§ SUPPLIED DATA

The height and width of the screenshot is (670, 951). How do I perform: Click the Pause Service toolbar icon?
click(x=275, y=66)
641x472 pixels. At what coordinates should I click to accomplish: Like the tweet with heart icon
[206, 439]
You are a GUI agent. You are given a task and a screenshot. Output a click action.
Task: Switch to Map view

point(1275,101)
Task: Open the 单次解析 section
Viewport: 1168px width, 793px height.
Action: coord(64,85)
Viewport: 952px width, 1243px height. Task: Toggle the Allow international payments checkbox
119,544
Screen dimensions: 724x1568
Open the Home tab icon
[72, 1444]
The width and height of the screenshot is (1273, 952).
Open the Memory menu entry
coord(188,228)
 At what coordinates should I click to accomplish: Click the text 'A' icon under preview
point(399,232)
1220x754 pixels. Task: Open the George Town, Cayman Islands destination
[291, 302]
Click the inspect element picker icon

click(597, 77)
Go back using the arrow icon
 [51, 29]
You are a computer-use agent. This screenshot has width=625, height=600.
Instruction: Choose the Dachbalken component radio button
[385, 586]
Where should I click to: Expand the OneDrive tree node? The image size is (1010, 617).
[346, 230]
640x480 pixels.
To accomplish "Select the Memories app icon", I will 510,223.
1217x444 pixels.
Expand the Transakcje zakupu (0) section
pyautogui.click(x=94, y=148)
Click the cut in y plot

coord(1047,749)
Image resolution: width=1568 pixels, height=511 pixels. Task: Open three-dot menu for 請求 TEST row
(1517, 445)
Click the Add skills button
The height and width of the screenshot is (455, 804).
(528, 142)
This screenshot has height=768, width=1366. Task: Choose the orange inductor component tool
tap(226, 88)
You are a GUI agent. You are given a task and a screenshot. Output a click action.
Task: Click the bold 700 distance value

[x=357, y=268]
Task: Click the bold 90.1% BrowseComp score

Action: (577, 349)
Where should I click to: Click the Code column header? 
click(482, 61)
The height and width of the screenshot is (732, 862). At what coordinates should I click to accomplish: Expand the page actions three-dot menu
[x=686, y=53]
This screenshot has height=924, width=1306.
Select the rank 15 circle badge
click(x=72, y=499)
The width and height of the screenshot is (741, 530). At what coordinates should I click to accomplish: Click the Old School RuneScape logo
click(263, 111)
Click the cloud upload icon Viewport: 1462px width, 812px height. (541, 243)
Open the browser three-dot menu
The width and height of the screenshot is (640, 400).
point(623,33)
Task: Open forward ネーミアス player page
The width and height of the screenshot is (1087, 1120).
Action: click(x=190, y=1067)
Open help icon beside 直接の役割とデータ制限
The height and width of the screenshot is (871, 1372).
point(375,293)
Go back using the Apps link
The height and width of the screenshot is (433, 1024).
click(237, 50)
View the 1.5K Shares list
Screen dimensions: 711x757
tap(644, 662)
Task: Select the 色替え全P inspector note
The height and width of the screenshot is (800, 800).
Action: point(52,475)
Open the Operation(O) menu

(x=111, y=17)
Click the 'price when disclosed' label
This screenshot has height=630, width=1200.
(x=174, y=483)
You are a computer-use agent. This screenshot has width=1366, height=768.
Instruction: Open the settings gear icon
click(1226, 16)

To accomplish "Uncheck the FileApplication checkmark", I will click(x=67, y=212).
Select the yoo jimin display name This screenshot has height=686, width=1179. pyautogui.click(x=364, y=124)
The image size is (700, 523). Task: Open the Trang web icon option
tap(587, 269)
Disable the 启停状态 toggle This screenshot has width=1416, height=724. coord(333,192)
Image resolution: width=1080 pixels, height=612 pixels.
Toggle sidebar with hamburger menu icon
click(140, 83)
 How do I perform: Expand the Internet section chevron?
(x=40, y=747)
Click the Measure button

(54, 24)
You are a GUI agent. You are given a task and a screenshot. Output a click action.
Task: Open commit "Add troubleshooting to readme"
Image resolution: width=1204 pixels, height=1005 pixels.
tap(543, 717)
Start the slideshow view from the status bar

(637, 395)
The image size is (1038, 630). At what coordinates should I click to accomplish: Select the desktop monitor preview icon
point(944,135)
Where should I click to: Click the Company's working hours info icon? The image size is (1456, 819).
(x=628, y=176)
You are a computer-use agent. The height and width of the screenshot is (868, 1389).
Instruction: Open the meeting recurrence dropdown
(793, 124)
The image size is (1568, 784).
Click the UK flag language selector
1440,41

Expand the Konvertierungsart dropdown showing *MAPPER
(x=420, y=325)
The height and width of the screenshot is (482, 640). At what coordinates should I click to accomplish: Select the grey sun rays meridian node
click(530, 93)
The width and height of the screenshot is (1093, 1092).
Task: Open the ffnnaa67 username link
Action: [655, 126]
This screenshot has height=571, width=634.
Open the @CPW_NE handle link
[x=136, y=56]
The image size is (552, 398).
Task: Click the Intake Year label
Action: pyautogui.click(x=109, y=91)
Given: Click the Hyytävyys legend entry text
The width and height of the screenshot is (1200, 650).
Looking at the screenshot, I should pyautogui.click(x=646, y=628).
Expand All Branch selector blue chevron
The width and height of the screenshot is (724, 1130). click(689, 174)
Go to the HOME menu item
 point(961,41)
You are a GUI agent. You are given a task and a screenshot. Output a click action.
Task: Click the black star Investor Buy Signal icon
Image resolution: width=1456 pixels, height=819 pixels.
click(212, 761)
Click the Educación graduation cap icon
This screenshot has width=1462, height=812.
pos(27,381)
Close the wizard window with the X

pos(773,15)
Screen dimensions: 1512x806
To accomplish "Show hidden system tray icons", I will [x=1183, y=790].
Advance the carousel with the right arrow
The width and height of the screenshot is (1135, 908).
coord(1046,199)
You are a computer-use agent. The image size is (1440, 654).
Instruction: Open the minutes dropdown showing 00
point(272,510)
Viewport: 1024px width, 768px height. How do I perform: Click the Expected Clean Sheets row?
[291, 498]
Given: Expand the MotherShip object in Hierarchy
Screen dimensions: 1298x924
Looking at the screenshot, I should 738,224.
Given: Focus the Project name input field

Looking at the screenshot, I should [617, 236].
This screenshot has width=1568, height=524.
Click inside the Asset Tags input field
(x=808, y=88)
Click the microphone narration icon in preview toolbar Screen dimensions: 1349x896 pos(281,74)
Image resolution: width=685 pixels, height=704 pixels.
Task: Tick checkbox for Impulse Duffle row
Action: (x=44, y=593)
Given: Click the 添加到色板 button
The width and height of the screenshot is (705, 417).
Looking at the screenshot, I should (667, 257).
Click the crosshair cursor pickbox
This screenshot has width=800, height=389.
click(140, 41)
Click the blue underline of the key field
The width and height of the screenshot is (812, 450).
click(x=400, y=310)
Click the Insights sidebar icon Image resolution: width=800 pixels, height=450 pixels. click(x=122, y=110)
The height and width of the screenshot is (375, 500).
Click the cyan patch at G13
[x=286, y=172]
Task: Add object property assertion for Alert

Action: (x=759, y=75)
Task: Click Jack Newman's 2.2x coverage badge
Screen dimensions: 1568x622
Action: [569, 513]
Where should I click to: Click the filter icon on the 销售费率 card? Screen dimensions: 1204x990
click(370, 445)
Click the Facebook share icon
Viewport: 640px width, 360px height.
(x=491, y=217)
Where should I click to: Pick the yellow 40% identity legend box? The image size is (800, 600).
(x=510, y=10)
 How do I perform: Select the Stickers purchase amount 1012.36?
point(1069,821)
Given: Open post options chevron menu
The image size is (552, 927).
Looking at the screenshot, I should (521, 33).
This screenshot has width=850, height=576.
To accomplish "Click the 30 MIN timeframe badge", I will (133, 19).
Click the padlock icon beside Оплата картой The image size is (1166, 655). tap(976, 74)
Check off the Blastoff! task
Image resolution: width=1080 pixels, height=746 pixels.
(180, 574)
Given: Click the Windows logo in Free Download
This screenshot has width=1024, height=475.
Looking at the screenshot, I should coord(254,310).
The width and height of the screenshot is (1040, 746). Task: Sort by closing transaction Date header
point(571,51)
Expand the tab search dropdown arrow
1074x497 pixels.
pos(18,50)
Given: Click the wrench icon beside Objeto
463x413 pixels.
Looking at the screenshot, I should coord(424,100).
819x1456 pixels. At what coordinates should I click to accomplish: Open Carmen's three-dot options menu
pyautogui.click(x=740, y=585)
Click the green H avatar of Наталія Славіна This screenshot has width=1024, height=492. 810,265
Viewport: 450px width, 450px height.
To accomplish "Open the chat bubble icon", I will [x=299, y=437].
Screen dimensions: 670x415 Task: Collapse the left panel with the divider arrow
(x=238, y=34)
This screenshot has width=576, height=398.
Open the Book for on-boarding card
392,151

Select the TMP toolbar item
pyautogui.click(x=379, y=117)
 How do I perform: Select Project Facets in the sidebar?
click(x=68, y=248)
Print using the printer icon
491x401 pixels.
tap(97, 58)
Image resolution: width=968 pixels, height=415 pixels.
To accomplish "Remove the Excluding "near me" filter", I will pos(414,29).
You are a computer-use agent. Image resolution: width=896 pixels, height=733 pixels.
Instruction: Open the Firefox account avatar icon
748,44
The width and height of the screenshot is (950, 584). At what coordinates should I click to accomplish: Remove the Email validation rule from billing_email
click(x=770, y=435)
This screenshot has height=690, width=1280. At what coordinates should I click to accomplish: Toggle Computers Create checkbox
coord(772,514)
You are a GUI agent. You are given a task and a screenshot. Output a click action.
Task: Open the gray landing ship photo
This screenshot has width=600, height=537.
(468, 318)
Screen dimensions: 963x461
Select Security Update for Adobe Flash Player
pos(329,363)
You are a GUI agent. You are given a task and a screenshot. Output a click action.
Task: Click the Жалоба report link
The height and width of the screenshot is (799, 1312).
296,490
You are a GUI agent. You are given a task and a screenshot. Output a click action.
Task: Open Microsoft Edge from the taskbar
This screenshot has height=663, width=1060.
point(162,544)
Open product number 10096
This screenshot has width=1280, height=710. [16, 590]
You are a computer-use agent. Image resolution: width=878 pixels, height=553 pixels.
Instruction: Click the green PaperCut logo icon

§ WHAT IS EXPECTED
Print exactly, and only, the lines from the line that contains "Open product number 10096" through the last line of the records.

§ ANSWER FOR THE TASK
Open product number 10096
This screenshot has width=1280, height=710. [16, 590]
You are a computer-use agent. Image resolution: width=878 pixels, height=553 pixels.
Instruction: Click the green PaperCut logo icon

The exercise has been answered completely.